======== Records for the exercise ========

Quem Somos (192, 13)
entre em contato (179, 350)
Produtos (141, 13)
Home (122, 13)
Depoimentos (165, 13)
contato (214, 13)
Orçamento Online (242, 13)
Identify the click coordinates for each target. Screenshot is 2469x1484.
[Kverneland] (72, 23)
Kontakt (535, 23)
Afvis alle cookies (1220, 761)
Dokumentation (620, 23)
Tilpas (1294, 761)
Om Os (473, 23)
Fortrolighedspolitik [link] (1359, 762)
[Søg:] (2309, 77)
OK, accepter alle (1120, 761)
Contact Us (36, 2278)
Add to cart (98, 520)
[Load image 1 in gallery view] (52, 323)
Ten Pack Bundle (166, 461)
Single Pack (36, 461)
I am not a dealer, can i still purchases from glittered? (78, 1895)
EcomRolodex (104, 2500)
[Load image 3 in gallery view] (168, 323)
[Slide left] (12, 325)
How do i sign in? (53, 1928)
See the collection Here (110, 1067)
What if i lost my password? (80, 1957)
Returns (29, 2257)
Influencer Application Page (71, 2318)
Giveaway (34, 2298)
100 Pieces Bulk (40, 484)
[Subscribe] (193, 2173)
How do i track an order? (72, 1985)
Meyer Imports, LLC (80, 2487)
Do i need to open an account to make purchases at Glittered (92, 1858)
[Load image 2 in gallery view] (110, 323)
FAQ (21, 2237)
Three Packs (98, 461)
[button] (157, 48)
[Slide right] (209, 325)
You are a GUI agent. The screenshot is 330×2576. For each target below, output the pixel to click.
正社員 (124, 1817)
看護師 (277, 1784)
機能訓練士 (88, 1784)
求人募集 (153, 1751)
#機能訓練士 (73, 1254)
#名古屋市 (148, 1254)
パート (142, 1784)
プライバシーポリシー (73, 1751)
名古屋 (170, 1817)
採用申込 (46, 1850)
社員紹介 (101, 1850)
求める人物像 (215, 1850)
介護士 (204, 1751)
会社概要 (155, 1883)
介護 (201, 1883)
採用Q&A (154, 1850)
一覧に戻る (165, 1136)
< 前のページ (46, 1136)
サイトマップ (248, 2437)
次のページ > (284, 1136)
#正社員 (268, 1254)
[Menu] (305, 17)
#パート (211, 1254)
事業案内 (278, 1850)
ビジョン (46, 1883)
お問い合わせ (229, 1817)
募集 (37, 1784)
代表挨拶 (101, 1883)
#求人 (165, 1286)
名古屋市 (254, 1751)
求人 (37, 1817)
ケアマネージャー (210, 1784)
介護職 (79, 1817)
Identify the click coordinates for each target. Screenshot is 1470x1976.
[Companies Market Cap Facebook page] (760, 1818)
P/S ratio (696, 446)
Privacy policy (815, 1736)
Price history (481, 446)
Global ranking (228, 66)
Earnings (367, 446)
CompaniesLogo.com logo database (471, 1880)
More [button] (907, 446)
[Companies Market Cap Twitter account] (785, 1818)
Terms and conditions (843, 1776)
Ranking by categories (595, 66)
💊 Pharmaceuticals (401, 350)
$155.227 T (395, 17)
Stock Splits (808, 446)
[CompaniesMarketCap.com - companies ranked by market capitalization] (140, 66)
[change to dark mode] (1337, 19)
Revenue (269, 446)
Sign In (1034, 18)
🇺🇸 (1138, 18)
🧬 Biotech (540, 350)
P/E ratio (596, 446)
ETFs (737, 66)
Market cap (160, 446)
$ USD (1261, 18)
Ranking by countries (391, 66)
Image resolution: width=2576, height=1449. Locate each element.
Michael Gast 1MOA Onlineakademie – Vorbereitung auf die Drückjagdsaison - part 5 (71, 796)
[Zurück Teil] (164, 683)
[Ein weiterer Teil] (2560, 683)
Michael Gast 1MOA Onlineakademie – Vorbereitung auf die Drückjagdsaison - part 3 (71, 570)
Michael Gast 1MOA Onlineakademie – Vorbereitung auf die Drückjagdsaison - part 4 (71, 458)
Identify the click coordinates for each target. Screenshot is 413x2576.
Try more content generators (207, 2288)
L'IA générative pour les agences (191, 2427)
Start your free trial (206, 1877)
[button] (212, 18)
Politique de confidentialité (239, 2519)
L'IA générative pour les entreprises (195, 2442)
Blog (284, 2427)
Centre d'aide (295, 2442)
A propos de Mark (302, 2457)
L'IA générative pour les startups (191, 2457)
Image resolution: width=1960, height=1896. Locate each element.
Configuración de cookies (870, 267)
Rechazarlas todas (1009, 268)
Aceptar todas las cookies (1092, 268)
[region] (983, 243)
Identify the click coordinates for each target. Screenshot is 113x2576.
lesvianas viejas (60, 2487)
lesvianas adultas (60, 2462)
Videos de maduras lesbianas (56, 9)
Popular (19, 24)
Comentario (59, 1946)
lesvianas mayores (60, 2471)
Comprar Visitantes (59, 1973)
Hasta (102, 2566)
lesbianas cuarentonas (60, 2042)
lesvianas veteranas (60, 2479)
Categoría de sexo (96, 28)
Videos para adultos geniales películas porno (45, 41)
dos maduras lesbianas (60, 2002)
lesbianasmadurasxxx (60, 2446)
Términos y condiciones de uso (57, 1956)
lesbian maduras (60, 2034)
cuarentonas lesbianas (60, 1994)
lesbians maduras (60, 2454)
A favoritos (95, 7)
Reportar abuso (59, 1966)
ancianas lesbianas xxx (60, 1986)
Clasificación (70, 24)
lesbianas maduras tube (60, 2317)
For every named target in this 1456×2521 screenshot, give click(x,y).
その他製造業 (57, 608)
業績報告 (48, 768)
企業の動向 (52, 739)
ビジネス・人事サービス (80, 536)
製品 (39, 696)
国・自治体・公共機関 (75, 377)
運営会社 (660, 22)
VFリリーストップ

========

### Task instructions
Looking at the records above, return exactly the lines from the line with "採用申込 (46, 1850)" to the line with "介護職 (79, 1817)", both ends included.

### Your response
採用申込 (46, 1850)
社員紹介 (101, 1850)
求める人物像 (215, 1850)
介護士 (204, 1751)
会社概要 (155, 1883)
介護 (201, 1883)
採用Q&A (154, 1850)
一覧に戻る (165, 1136)
< 前のページ (46, 1136)
サイトマップ (248, 2437)
次のページ > (284, 1136)
#正社員 (268, 1254)
[Menu] (305, 17)
#パート (211, 1254)
事業案内 (278, 1850)
ビジョン (46, 1883)
お問い合わせ (229, 1817)
募集 (37, 1784)
代表挨拶 (101, 1883)
#求人 (165, 1286)
名古屋市 (254, 1751)
求人 (37, 1817)
ケアマネージャー (210, 1784)
介護職 (79, 1817)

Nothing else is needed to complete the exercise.